What better time to launch such a project, when the current mayor of Our Little Towne, David “Little Chi-Chi” Cicilline, just happens to be the son of the famed defense lawyer Jack Cicilline, who defended a number of clients with dubious pasts and associates, such as one Raymond L.S. Patriarca, a sweet, charming, shy, mysterious, diamond geezer of a guy.
 
Jack deserves special mention, because he always assured us that there was no such thing as the Mafia. Hey, just a bunch of old “hats” standing outside social clubs on the Hill, minding their own business, if you please. And what body in a car trunk? He was probably just looking for his spare tire when he fell in, shot himself in the back of the head, and locked himself in.
 
Ah, imagine the glory of the opening day for such a paean to our past. How lovely it would be to see little children playing stickball in the street on a beautiful summer day on Atwells Avenue, across from the new museum on the site of the former Patriarca-owned Coin-O-Matic vending machine company.
 
Sinatra songs will be pumped into the air as we inaugurate the first class of honorees with plaques that include both head-on and profile images of the new Hall of Famers, a la police mug shots. Raymond, Junior, Baby Shacks, Buckles, the Saint, and the Moron, we salute you!
 
Not for nuthin’, but it brings a fuckin’ tear to your eye, know what I mean?

Flying high
Speaking of Hizzoner, La Prov was featured in a recent edition of US Airways’ in-flight magazine.
 
In a package of articles by our lovely friend Paula Bodah, former editor of Rhode Island Monthly, Mayor Cicilline is extolled for creating a positive sea change in the Capital City.
 
While we can hear the screams coming from the Bud-I, Mr. Renaissance City, and the steam vents exploding at WPRO’s studio over in East Prov, Paula cites Little Chi-Chi’s claims to improving Our Little Towne’s bond rating, substantially lowering crime, and expanding after-school learning programs. This, of course, will not quiet his mighty predecessor claims of pulling his own Lazarus trick with Providence, but there is plenty of credit to go around.
 
Ms. Bodah also included a take on four of Little Rhody’s most talented artists: Barnaby “WaterFire” Evans; famed New Yorker cover artist and painter Gretchen Simpson Dow; set designer extraordinaire Eugene Lee; and out-of-this-world illustrator Chris Van Allsbug. This all made Vo Dilun look like a million bucks in small change. And hey, that’s before we even get the Mobster Museum and Hall of Fame up and running!
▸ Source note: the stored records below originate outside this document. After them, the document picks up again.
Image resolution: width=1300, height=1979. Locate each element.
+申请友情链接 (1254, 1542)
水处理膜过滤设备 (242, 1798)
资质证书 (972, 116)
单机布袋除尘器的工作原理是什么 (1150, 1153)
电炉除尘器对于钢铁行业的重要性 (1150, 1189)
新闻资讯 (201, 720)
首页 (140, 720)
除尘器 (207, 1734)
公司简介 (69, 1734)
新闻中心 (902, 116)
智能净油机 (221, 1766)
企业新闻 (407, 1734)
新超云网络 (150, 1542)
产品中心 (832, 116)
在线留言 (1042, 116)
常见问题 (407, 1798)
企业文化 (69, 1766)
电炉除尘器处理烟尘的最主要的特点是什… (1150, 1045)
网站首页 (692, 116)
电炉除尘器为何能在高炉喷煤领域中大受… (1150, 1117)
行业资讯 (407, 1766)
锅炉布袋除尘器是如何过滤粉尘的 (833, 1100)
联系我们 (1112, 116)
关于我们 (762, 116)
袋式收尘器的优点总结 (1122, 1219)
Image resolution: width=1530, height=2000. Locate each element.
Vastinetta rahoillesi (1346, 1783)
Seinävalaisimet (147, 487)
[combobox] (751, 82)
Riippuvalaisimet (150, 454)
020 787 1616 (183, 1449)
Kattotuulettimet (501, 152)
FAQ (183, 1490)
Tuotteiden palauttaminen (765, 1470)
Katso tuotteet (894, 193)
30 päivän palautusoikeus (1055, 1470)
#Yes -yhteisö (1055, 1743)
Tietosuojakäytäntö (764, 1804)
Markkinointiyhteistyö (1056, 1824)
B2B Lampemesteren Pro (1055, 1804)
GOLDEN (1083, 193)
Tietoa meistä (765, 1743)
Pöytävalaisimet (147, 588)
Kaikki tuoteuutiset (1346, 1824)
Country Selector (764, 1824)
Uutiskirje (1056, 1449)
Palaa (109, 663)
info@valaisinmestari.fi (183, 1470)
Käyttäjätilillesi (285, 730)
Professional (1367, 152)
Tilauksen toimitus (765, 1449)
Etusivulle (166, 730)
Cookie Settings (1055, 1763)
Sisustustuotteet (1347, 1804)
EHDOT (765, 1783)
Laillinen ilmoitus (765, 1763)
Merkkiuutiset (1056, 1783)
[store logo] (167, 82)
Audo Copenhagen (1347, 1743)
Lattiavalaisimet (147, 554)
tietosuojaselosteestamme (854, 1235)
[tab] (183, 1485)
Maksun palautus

Another day, another doughnut
The Week magazine published a report showing, perhaps, that striking TV comedy writers are being employed elsewhere, although it meant for this to be taken at face value.
 
“[A] man named Warren Whitelightning (if that is indeed your name, Colonel Batguano) stole a Krispy Kreme doughnut truck and led several police cars on an 80 mph chase, leaving a trail of hundreds of donuts roiling down the streets of Madison, Wis.”
 
While no reference was made to moonshine, we hope that someone got a video of cops in hot pursuit of a doughnut truck. You can’t make it up.